Search code examples
pythoncode-duplicationcontrol-flow

avoiding code duplication in Python code


Consider the following Python snippet:

af=open("a",'r')
bf=open("b", 'w')

for i, line in enumerate(af):
    if i < K:
        bf.write(line)

Now, suppose I want to handle the case where K is None, so the writing continues to the end of the file. I'm currently doing

if K is None:
    for i, line in enumerate(af):
        bf.write(line)
else:
    for i, line in enumerate(af):            
        bf.write(line)
        if i==K:
            break

This clearly isn't the best way to handle this, as I'm duplicating the code. Is there some more integrated way I can handle this? The natural thing would be to have the if/break code only be present if K is not None, but this involves writing syntax on the fly a la Lisp macros, which Python can't really do. Just to be clear, I'm not concerned about the particular case (which I choose partly for its simplicity), so much as learning about general techniques I may not be familar with.
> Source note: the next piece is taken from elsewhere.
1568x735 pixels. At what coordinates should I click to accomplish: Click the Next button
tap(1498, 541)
UPDATE: After reading answers people have posted, and doing more experimentation, here are some more comments.

As said above, I was looking for general techniques that would be generalizable, and I think @Paul's answer,namely using takewhile from iterrools, fits that best. As a bonus, it is also much faster than the naive method i listed above; I'm not sure why. I'm not really familar with itertools, though I've looked at it a few times. From my perspective this is a case of functional programming For The Win! (Amusingly, the author of itertools once asked for feedback about dropping takewhile. See the thread beginning http://mail.python.org/pipermail/python-list/2007-December/522529.html.) I'd simplified my situation above, the actual situation is a bit more messy - I'm writing to two different files in the loop. So the code looks more like:

for i, line in enumerate(af):
    if i < K:
        bf.write(line)
        cf.write(line.split(',')[0].strip('"')+'\n')
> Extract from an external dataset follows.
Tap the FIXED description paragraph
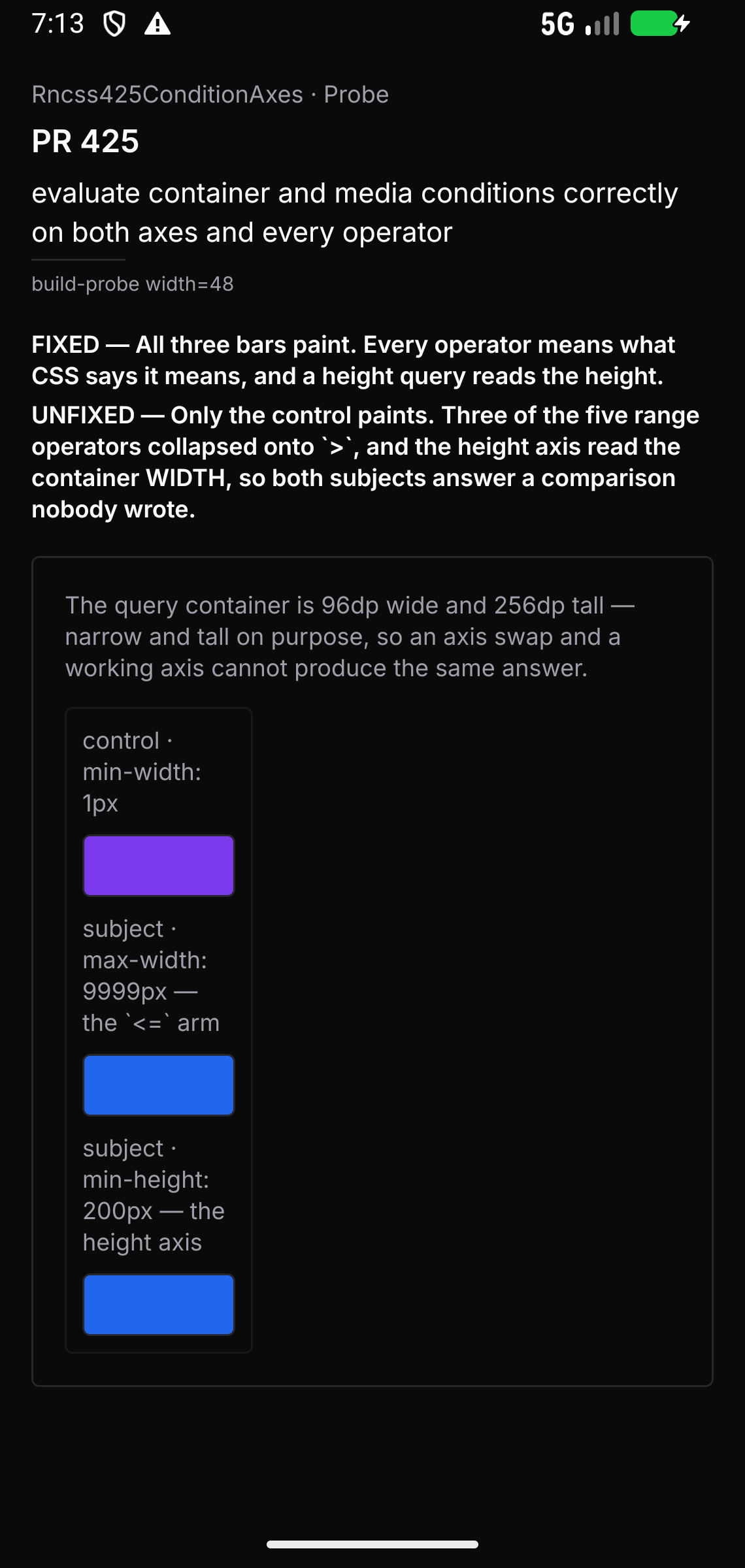745x1568 pixels. (354, 361)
Given my posted example, @Jeff reasonably suggested that in the case when K was None, I just copy the file. Since in practice I am looping anyway, doing so is not such a clear choice. However, takewhile generalizes painlessly to this case. I also had another use case I did not mention here, and was able to use takewhile there too, which was nice. The second example looks like (verbatim)

i=0
for line in takewhile(illuminacond, af):
    line_split=line.split(',')
    pid=line_split[1][0:3]
    out = line_split[1] + ',' + line_split[2] + ',' + line_split[3][1] + line_split[3][3] + ',' \
                        + line_split[15] + ',' + line_split[9] + ',' + line_split[10]
    if pid!='cnv' and pid!='hCV' and pid!='cnv':
        i = i+1
        of.write(out.strip('"')+'\n')
        tf.write(line)

here I was able to use the condition

if K is None:
    illuminacond = lambda x: x.split(',')[0] != '[Controls]'
else:
    illuminacond = lambda x: x.split(',')[0] != '[Controls]' and i < K

per @Paul's original example. However, I'm not completely happy about the fact that I'm getting i from the outer scope, though the code works. Is there a better way of doing this? Or maybe it should be a separate question. Anyway, thanks to everyone who answered my question. Honorable mention to @Jeff, who made some nice suggestions.


Solution

  • itertools.takewhile will apply your condition, and then break out of the loop the first time the condition fails.

    from itertools import takewhile
    
    if K is None:
        condition = lambda x: True
    else:
        condition = lambda x: x[0] < K
    
    for i,line in takewhile(condition, enumerate(af)):
        bf.write(line)
    

    If K is None, then you don't want takewhile to ever stop, so the condition function should always return True. But if you are given a numeric value for K, then once the 0'th element of the tuple passed to the condition >= K, then takewhile will stop.